> [WRITTEN EXERCISE 1]: In the forum thread on fitting a curve with two lines, what complexity does the brute-force approach yield?

Sub-quadratic algorithm for fitting a curve with two lines

Asked 19/6, 2020 at 21:30 Answered 21/6, 2020 at 16:33

Solved c++algorithm linear-regression curve-fitting

The problem is to find the best fit of a real-valued 2D curve (given by the set of points) with a polyline consisting of two lines.

A brute-force approach would be to find the "left" and "right" linear fits for each point of the curve and pick the pair with minimum error. I can calculate the two linear fits incrementally while iterating through the points of the curve, but I can't find a way to incrementally calculate the error. Thus this approach yields to a quadratic complexity.

The question is if there is an algorithm that will provide sub-quadratic complexity?

The second question is if there is a handy C++ library for such algorithms?

EDIT For fitting with a single line, there are formulas:

m = (Σxiyi - ΣxiΣyi/N) / (Σxi2 - (Σxi)2/N)

> [WRITTEN EXERCISE 2]: Format as a numbered list the stretch of the records from their start through the line that contains "pos(863,1004)". Omit any blank lines.

[A run of records]

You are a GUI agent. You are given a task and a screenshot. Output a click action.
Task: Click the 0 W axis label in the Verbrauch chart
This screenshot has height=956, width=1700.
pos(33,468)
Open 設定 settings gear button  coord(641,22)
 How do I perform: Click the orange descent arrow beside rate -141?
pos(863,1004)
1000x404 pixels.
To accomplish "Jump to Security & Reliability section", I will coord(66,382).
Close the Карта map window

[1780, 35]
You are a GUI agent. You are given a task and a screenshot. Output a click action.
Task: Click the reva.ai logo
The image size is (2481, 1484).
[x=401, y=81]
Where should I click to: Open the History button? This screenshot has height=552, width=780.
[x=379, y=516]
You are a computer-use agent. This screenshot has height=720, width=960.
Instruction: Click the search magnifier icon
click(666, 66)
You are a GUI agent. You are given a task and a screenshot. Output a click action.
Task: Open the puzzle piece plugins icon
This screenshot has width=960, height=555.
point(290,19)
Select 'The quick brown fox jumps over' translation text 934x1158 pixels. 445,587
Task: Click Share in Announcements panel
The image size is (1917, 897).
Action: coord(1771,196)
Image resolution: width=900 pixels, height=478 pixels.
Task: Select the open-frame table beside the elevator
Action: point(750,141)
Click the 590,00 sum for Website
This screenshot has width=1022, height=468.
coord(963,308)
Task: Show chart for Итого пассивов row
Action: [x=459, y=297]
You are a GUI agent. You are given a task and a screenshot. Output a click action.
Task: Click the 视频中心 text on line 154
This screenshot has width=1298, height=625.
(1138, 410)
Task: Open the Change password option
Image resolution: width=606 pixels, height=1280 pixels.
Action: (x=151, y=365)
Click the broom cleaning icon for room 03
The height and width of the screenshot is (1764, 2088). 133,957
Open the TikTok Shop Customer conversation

> [WRITTEN REPLY 1]: Quadratic complexity.

> [WRITTEN REPLY 2]:
1. You are a GUI agent. You are given a task and a screenshot. Output a click action.
2. Task: Click the 0 W axis label in the Verbrauch chart
3. This screenshot has height=956, width=1700.
4. pos(33,468)
5. Open 設定 settings gear button  coord(641,22)
6.  How do I perform: Click the orange descent arrow beside rate -141?
7. pos(863,1004)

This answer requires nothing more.